ORLANDO, Fla. – Tropical Storm Sally is working its way into the gulf and could still potentially become a hurricane.
Sally was 140 miles south-southwest of Apalachicola, Florida, with maximum sustained winds of 60 mph, as of 2 p.m. Sunday. Forecasters said the storm is moving west-northwest at 12 mph.
Maximum sustained winds are near 60 mph with higher gusts.
Strengthening is expected over the next day or so, and Sally is forecast to become a hurricane on Monday, with some additional strengthening possible before landfall Monday night.
Tropical-storm-force winds extend outward up to 90 miles from the center.
Meteorologists said Sally could produce total rainfall accumulations of 1 to 3 inches with isolated maximum amounts of 6 inches across west-central and southern Florida, including the Florida Keys, through Sunday.
Hurricane Paulette was upgraded to a Category one hurricane and is projected to stay over the Atlantic and not impact Florida.
Hurricane Paulette is 195 miles southeast of Bermuda as of 2 p.m. Sunday, forecasters said.
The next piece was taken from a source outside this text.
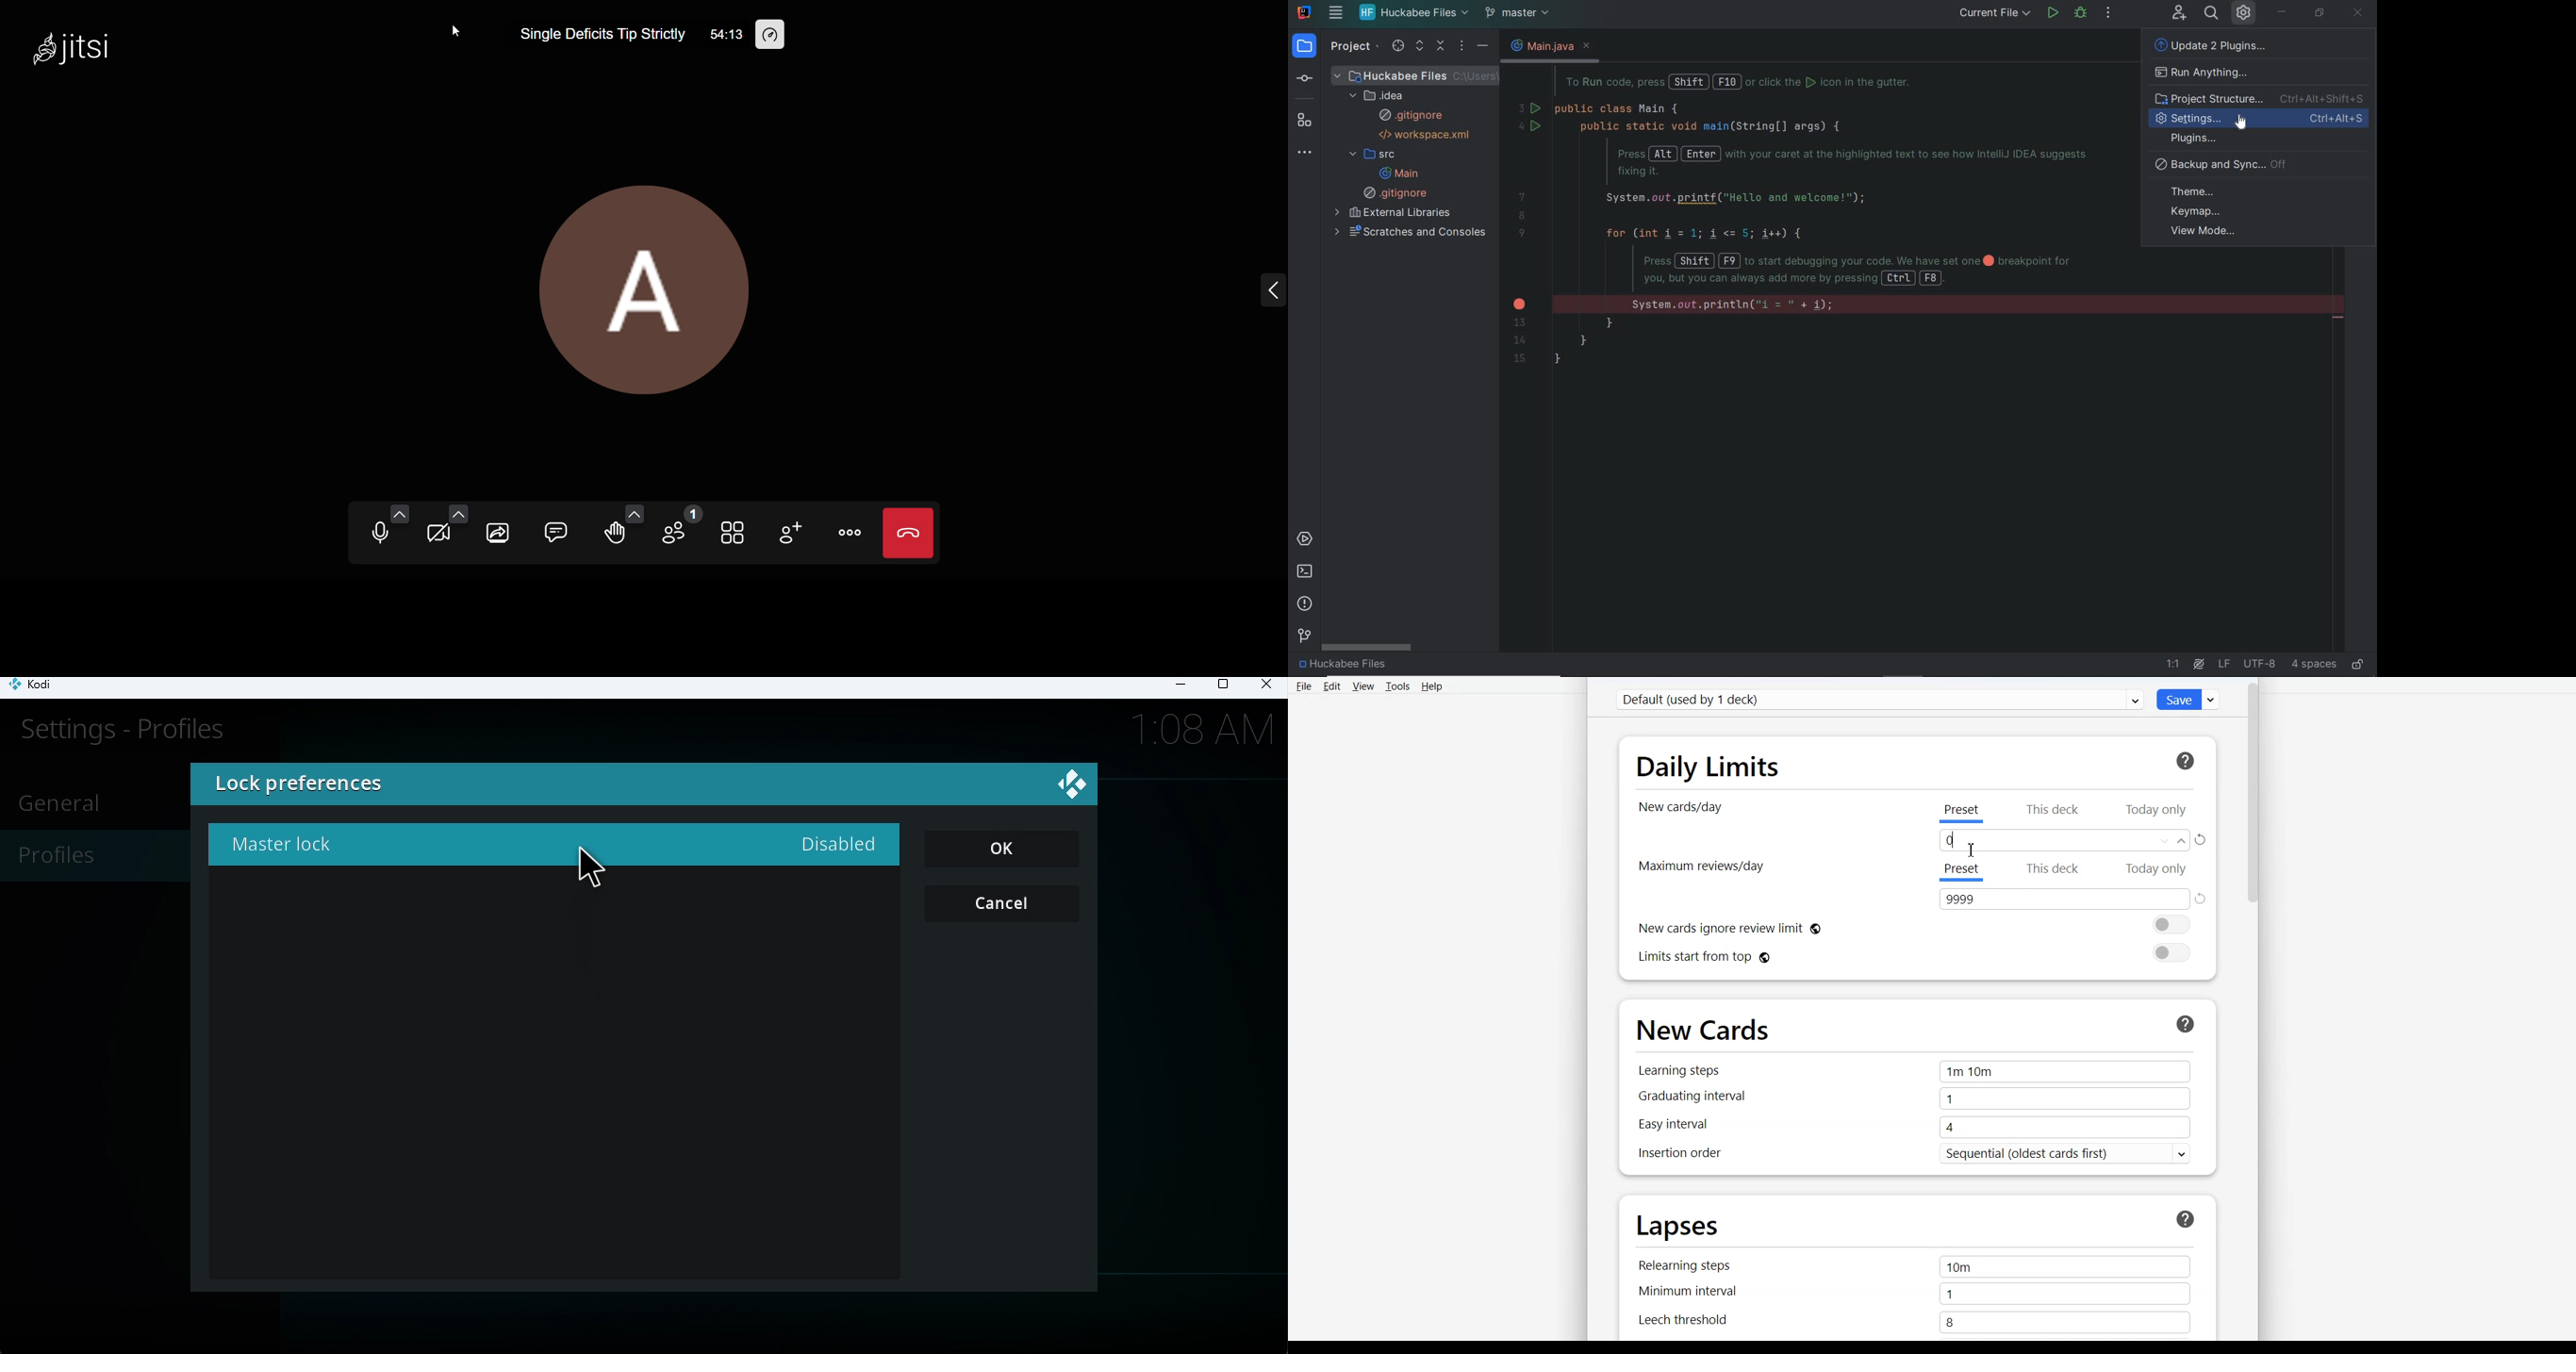  Describe the element at coordinates (1960, 872) in the screenshot. I see `Preset` at that location.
Maximum sustained winds are near 80 mph as the storm moves west-northwest at 14 mph.
Strengthening is forecast, and Paulette is expected to be a dangerous hurricane when it approaches Bermuda late tonight and early Monday.
Hurricane-force winds extend outward up to 60 miles from the center and tropical-storm-force winds extend outward up to 195 miles.
Tropical Depression Rene
Tropical Depression Rene is moving toward the northwest near 9 mph. The storm has maximum wind speeds of 30 mph.
Rene should slowly weaken over the next couple of days and is forecast to become a remnant low on Monday.
A slower northwestward motion is expected by tonight. By late Monday through Tuesday, the system is forecast to move southwestward.
Tropical Depression No. 20
Tropical Depression No. 20 is also staying over the Atlantic as it moves west-northwest at 10 mph.
The storm is 1,680 miles east of the Lesser Antilles. Forecasters said maximum sustained winds were near 35 mph.
The depression is expected to become a tropical storm later today or tonight, and it could strengthen to a hurricane on Tuesday.
Tropical Depression 20 could become the next named storm and will get the name Teddy.
Two other tropical waves near Africa have the potential to develop into storms over the next five days. The wave west of the Cabo Verde islands has a 70% chance to develop in the next five days. A wave still over the African continent has a 20% chance to develop over the next five days.
Another wave in the western Gulf of Mexico has a 20 percent chance to develop over the next five days as it moves toward Mexico.